_TASK TO COMPLETE:_ Lines outside the range are not wanted. Give again exactly the lines between the line holding "760x427 pixels." and the line holding "Close the Windows PowerShell tab", inclusive, from the listing below.

_PROVIDED DATA:_
------------------------------------------------------------

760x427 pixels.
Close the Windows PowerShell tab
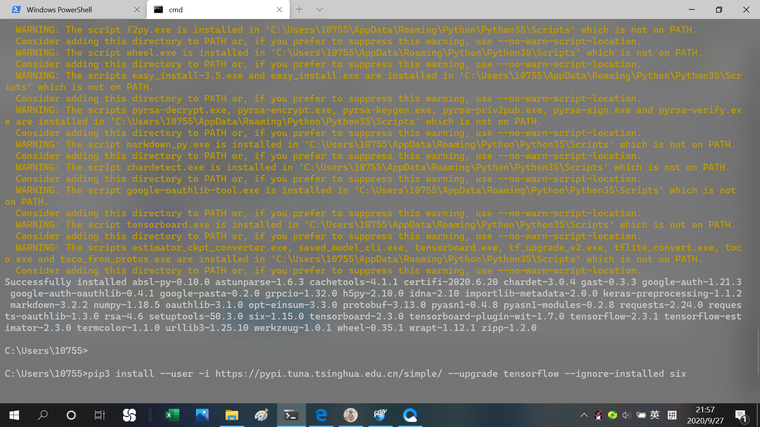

------------------------------------------------------------

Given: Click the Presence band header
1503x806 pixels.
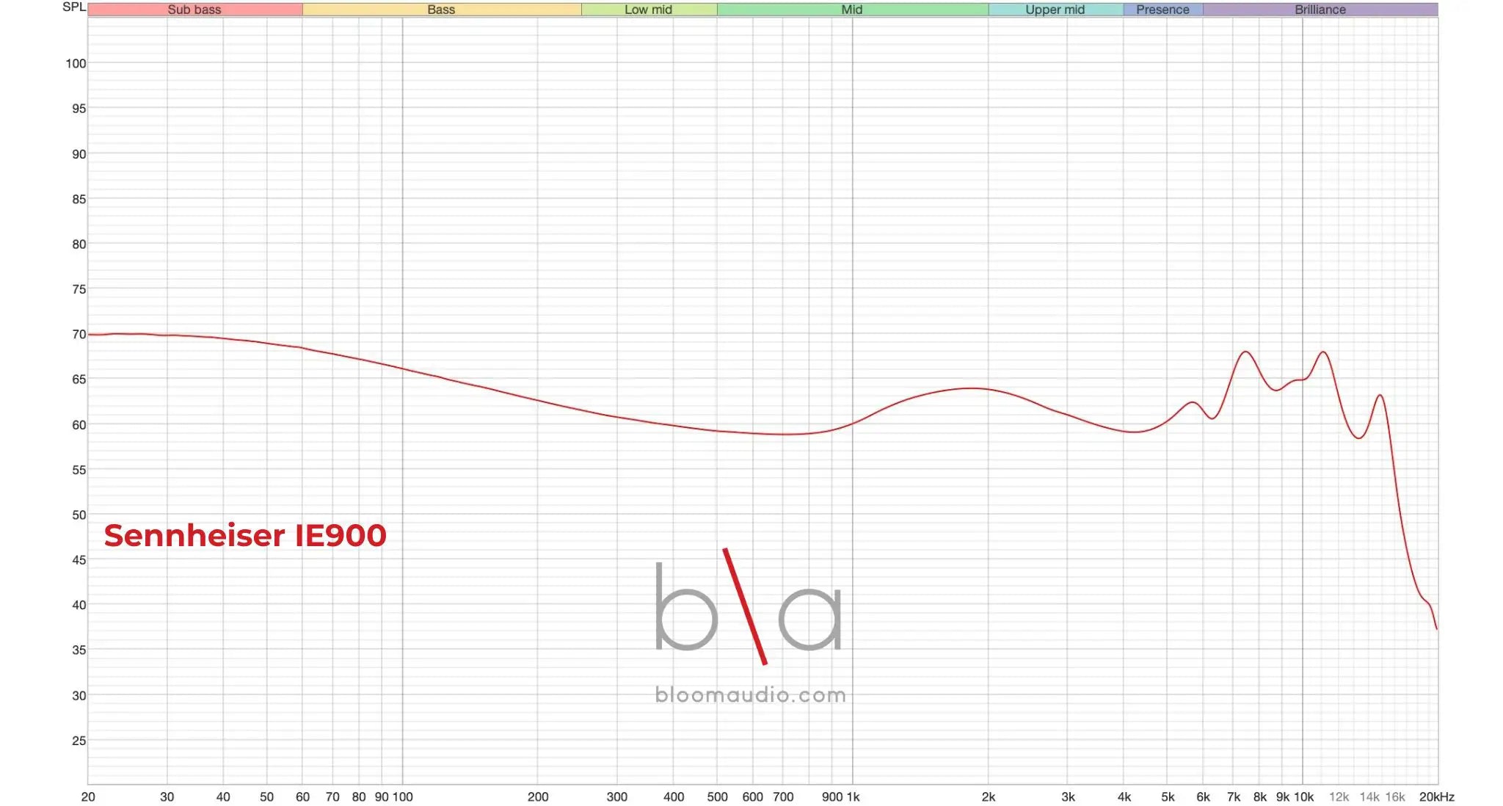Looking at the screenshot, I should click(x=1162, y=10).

------------------------------------------------------------

_OUTPUT BELOW:_
760x427 pixels.
Close the Windows PowerShell tab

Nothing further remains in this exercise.